Exercise directions: Please copy out all lines of the entries that contain the word "will".

==================================================

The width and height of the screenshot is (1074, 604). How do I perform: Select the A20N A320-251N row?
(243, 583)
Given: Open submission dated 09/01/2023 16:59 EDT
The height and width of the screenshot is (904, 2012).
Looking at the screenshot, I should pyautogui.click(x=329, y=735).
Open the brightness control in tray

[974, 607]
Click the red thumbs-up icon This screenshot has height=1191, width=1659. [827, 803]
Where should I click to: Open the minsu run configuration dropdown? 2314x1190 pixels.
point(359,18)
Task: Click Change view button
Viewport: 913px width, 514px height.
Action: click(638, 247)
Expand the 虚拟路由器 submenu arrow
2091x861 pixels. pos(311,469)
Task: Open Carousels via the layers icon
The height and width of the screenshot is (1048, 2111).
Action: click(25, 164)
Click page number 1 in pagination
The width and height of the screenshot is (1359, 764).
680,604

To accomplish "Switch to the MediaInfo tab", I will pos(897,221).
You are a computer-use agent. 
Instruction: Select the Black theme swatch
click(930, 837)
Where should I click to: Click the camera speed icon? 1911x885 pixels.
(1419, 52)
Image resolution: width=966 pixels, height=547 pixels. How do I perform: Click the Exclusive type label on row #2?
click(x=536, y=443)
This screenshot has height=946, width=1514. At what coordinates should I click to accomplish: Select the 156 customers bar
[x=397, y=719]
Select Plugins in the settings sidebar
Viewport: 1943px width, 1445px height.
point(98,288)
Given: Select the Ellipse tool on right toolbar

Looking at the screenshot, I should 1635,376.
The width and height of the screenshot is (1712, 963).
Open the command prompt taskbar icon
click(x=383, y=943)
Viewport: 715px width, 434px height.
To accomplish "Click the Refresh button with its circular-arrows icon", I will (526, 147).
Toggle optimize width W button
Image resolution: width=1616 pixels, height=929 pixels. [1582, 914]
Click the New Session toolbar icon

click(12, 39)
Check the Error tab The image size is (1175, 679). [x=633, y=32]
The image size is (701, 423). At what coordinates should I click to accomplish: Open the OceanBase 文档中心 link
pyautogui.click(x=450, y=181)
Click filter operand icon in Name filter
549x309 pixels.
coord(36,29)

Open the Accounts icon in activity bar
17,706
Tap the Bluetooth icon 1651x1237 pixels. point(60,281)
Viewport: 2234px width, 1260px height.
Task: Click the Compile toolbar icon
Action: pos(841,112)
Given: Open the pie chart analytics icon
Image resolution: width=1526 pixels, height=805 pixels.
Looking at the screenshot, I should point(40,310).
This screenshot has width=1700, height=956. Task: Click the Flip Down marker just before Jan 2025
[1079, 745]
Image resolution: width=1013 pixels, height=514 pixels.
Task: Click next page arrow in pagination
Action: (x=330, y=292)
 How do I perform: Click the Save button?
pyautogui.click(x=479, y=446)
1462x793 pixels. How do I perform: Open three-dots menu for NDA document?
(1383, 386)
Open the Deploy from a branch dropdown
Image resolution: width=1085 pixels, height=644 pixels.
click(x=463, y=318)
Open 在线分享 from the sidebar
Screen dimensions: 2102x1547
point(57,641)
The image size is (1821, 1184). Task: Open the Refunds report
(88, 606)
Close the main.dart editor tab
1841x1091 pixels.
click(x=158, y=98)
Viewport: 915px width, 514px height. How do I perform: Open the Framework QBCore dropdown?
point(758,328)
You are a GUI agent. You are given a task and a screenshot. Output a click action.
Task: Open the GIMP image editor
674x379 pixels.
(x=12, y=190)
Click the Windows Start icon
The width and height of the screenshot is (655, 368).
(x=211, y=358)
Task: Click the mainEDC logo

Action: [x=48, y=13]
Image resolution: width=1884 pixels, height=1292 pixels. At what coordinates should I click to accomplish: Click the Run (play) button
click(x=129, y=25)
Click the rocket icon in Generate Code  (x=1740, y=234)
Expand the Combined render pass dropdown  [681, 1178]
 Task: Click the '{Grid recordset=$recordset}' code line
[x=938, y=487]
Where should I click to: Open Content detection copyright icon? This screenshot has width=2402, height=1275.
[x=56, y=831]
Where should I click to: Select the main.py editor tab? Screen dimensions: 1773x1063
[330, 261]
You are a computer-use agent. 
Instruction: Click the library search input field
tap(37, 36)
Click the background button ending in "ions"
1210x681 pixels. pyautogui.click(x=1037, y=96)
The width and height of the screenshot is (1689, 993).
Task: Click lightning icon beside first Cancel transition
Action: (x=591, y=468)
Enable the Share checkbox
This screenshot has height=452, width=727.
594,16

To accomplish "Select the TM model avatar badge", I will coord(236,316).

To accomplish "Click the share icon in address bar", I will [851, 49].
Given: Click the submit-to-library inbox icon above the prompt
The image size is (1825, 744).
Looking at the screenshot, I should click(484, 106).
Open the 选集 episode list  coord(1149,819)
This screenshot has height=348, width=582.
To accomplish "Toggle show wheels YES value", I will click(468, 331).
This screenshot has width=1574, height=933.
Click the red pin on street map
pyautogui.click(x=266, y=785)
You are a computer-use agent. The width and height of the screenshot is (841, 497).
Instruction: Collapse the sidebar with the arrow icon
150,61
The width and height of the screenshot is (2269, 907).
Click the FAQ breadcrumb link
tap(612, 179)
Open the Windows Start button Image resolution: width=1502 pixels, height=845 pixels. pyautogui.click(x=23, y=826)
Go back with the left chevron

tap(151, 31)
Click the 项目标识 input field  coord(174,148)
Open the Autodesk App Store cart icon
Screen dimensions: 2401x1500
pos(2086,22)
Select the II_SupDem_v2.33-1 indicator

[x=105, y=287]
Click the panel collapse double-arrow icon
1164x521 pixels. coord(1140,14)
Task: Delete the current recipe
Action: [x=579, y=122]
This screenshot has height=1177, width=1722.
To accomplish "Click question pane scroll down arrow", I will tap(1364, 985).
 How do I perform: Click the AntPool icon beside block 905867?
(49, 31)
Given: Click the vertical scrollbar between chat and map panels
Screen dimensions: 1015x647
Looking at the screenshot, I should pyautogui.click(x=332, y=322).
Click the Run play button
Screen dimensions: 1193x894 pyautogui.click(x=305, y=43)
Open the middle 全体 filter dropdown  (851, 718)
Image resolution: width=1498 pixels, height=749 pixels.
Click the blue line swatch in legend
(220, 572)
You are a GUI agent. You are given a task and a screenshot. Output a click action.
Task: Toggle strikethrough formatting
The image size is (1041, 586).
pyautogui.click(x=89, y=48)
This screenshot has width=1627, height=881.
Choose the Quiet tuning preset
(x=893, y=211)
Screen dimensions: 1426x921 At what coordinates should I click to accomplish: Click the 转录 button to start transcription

==================================================

Completed exercise:
To accomplish "Switch to the MediaInfo tab", I will pos(897,221).
To accomplish "Click the Refresh button with its circular-arrows icon", I will (526, 147).
To accomplish "Select the TM model avatar badge", I will coord(236,316).
To accomplish "Click the share icon in address bar", I will [851, 49].
To accomplish "Toggle show wheels YES value", I will click(468, 331).
To accomplish "Click question pane scroll down arrow", I will tap(1364, 985).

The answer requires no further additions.